The Role of the Classroom as the Third Teacher:Within the Reggio Emilia Approach; a child’s classroom and surroundings can often be described as, “The Third Teacher”. What this means, simply put, is that the environment is constructed similarly to that of an everyday home environment and set out in a way which allows for the children to explore a various array of interests. These environments are usually also, roomy, bright and filled with natural and nature-inspired décor. Thus allowing for the expansion of children’s minds.
The Reggio Emilia Approach is based on four Key Elements:
- Emergent Curriculum. A classroom’s curriculum stems from the particular interests of children. Curriculum topics are derived from talking with children and their families, as well as from things that are known to be interesting to children (puddles, dinosaurs, and so on). Teachers compare notes and observations in team planning sessions to decide which projects would be best suited to children in their classes, what materials will be needed, and how they can encourage parents and the community to become involved.
- In-Depth Projects.
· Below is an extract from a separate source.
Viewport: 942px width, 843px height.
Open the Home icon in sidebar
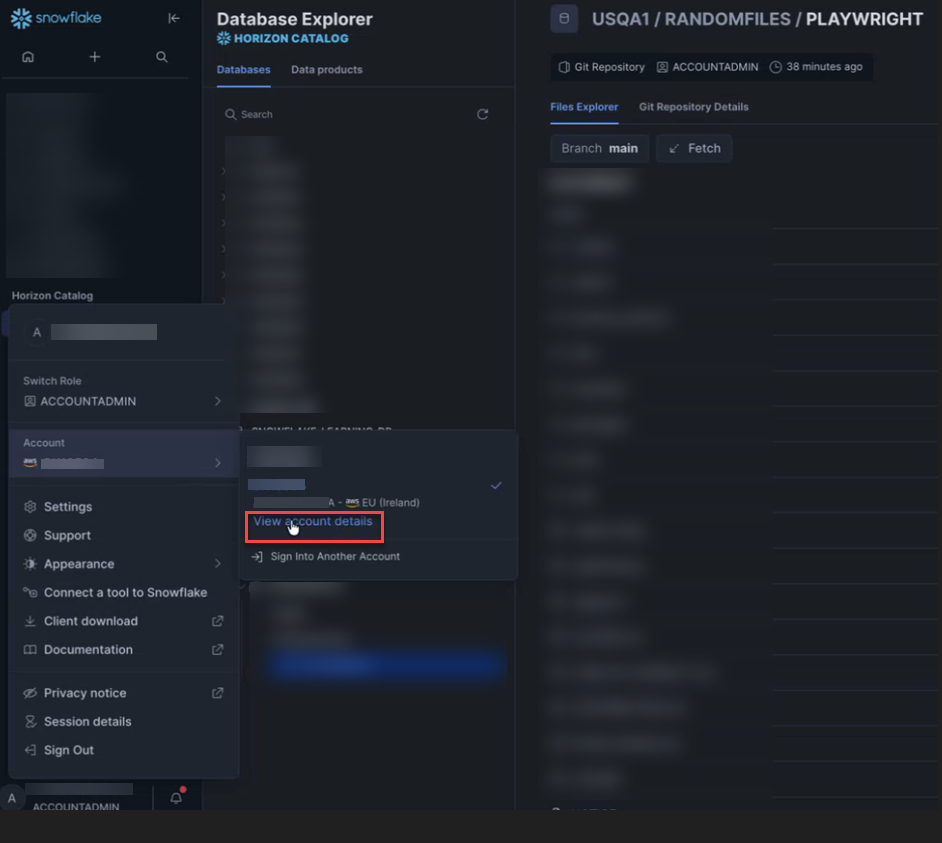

These projects are thorough studies of concepts and ideas based on the information gathered about children’s interests. Projects are often introduced to children as adventures, and can last anywhere from a week or two to the entire school year. Teachers act as advisors on these projects, helping children decide in which direction they would like to take their research, how they can represent what they learn, and what materials would be best suited for their representations.
- Representational Development. This principal takes into account Howard Gardner’s concept of multiple intelligence. The Reggio Emilia approach calls for the presentation of new ideas and concepts in multiple forms, such as print, art, drama, music, puppetry, and so on. Varied presentations ensure that all children have the chance to understand and connect with the concepts being explored.
- Collaboration. The idea of collaboration is seen as necessary to further a child’s cognitive development. Groups both large and small are encouraged to work together to problem-solve using dialogue, comparisons, negotiations, and other important interpersonal skills. Each child’s voice is heard in order to promote a balance between a sense of belonging to the group and a sense of self.
THE HUNDRED LANGUAGES OF CHILDREN – A metaphor for the extraordinary potentials of children.
No way. The Hundred is there
The child is made of one hundred.
The child has a hundred languages a hundred hands a hundred thoughts a hundred ways of thinking of playing, of speaking.
Always a hundred ways of listening of marvelling, of loving a hundred joys for singing and understanding a hundred worlds to discover a hundred worlds to invent a hundred worlds to dream.
The child has a hundred languages (and a hundred, hundred, hundred more) but they steal ninety-nine. The school and the culture separate the head from the body.
They tell the child: to think without hands to do without head to listen and not to speak to understand without joy to love and to marvel only at Easter and at Christmas.
They tell the child: to discover the world already there and of the hundred they steal ninety-nine.
They tell the child: that work and play reality and fantasy science and imagination sky and earth reason and dream are things that do not belong together.
And thus they tell the child that the hundred is not there.
The child says: No way. The hundred is there.